Texte source
= = = = =

Une faille de sécurité
dans le système informatique de la start-up américaine Clearview AI a révélé
que plus de 2200 organismes publics et privés dans le monde utilisaient sa
technologie de reconnaissance faciale. Bien qu’elle ait promis depuis qu’elle
ne la vendrait plus qu’aux forces de l’ordre, son fonctionnement et son
utilisation suscitent des inquiétudes concernant la vie privée des individus.
Un dispositif de reconnaissance faciale
utilisé dans le monde entier
La jeune start-up américaine, Clearview AI - développée en 2016 par Hoan Ton-That - indique sur son site que son outil de reconnaissance faciale
permet d’aider « les forces de l’ordre et à traquer des centaines de
criminels en général, notamment des pédophiles, des terroristes et des
trafiquants sexuels ». Une intention louable dira-t-on.
Le dispositif est d’ailleurs très
simple : il suffit de prendre une personne en photo et de téléverser
l’image pour qu’elle se retrouve sur une base de données – qui à ce jour
dispose de 3 milliards d’images.

= = = = =

Liste

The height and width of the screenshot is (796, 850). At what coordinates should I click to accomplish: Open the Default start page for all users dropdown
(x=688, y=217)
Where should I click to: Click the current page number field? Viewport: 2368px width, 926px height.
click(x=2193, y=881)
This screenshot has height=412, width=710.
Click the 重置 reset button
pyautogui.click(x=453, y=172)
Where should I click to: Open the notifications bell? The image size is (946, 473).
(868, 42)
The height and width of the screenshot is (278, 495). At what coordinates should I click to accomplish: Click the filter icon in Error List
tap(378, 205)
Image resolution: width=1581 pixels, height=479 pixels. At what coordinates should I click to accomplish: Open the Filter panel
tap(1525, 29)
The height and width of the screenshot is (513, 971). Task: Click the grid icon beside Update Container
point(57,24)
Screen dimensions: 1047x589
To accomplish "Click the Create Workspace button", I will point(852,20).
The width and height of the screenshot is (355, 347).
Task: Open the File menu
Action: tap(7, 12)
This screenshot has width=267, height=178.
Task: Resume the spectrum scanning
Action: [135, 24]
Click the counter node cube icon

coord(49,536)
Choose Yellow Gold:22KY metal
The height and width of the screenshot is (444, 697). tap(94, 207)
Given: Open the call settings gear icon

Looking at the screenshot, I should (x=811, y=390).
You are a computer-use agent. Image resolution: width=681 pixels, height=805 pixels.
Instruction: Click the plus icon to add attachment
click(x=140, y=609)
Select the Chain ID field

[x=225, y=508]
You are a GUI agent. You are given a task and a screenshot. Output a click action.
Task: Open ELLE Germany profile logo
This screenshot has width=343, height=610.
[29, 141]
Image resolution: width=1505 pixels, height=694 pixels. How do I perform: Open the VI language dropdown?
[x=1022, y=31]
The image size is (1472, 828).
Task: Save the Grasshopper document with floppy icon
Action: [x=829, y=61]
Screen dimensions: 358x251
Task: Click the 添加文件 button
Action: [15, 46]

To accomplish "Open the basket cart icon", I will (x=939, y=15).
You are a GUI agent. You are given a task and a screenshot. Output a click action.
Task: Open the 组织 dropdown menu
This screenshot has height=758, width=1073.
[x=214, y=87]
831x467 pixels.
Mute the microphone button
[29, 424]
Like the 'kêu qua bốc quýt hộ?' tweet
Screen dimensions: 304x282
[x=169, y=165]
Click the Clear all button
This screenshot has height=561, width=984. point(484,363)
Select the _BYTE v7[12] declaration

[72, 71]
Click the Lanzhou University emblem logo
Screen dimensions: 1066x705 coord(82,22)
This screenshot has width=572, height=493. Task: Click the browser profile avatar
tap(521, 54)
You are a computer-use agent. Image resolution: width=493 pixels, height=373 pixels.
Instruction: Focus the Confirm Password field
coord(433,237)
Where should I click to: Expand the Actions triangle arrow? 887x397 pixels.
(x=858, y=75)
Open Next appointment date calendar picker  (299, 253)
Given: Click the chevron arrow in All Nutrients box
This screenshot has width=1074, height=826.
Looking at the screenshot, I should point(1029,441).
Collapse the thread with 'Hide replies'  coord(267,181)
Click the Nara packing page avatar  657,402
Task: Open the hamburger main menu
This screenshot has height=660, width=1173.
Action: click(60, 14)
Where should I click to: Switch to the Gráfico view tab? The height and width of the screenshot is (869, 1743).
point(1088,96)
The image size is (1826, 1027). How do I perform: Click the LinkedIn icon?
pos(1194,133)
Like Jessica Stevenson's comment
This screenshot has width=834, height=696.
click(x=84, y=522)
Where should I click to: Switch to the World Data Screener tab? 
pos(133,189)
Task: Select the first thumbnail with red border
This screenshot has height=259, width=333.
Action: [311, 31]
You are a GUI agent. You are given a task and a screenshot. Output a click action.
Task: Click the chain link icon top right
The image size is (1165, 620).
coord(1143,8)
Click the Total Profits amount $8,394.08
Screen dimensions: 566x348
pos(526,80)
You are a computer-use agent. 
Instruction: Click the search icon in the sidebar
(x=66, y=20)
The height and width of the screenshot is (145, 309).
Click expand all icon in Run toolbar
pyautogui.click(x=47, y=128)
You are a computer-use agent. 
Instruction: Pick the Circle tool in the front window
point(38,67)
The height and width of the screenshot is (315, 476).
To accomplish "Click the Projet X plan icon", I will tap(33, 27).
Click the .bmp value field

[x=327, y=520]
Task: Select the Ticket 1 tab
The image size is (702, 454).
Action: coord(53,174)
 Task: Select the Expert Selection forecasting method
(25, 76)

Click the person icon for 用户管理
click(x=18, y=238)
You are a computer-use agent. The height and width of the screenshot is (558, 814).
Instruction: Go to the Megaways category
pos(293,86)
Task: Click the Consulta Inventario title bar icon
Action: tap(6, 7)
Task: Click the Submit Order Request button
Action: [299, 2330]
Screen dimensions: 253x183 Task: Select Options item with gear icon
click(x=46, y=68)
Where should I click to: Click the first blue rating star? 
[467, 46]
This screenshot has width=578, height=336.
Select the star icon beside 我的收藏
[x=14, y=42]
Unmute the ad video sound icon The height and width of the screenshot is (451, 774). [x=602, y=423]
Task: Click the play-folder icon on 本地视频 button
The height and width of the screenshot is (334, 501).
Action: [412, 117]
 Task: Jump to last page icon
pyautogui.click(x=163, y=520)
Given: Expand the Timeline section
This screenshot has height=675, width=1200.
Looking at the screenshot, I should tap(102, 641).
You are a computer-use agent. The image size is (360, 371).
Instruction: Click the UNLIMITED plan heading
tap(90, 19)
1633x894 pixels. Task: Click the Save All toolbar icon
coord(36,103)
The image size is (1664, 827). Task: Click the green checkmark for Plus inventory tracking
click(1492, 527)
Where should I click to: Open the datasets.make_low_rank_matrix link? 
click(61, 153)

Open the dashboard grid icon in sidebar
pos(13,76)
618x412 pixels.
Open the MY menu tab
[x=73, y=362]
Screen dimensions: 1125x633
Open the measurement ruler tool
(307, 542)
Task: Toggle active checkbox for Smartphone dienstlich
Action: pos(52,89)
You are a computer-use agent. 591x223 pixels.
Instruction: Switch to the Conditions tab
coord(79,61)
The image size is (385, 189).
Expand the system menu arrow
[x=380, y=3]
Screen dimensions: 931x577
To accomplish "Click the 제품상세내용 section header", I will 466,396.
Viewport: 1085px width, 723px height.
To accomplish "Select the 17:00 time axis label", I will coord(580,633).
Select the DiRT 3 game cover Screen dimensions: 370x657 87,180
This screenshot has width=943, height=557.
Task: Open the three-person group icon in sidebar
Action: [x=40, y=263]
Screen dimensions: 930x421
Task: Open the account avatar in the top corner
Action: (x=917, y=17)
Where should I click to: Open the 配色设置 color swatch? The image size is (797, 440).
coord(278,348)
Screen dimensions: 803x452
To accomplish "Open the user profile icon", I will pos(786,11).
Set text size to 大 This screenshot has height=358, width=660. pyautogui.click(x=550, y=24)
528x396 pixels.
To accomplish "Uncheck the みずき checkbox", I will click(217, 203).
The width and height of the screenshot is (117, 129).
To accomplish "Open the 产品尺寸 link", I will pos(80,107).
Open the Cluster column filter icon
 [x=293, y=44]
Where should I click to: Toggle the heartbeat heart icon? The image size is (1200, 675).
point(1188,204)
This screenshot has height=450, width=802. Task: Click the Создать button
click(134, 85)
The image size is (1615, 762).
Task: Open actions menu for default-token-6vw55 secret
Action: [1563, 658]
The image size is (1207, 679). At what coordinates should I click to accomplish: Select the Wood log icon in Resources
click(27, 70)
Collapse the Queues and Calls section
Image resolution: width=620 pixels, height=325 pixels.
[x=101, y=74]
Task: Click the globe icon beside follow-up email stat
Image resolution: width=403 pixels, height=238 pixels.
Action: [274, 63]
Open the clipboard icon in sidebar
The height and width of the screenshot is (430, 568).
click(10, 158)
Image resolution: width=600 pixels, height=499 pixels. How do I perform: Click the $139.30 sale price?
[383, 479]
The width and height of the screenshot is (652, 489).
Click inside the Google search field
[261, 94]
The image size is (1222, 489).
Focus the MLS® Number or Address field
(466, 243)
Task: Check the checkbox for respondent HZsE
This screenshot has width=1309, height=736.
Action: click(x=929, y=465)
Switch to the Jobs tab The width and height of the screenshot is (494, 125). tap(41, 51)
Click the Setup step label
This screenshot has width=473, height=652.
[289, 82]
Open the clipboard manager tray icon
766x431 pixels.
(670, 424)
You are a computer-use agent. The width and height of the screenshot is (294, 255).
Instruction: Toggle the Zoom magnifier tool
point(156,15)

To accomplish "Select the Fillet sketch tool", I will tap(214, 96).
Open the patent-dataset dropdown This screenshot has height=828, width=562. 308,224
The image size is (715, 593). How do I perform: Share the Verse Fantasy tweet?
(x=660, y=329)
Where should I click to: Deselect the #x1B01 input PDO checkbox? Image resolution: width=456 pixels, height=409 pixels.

= = = = =

Consignes de l'exercice
1. Selon le texte source, combien d'images la base de données de Clearview AI contient-elle à ce jour ?
2. Recopiez mot pour mot, s'il vous plaît, le passage du texte source qui commence par « Un dispositif de » et se poursuit jusqu'à « intention louable dira-t-on. ».
Les lignes forment un matériau à part, sans lien avec le texte source.

Solutions dans l'ordre
1. 3 milliards d'images.

2.
Un dispositif de reconnaissance faciale
utilisé dans le monde entier
La jeune start-up américaine, Clearview AI - développée en 2016 par Hoan Ton-That - indique sur son site que son outil de reconnaissance faciale
permet d’aider « les forces de l’ordre et à traquer des centaines de
criminels en général, notamment des pédophiles, des terroristes et des
trafiquants sexuels ». Une intention louable dira-t-on.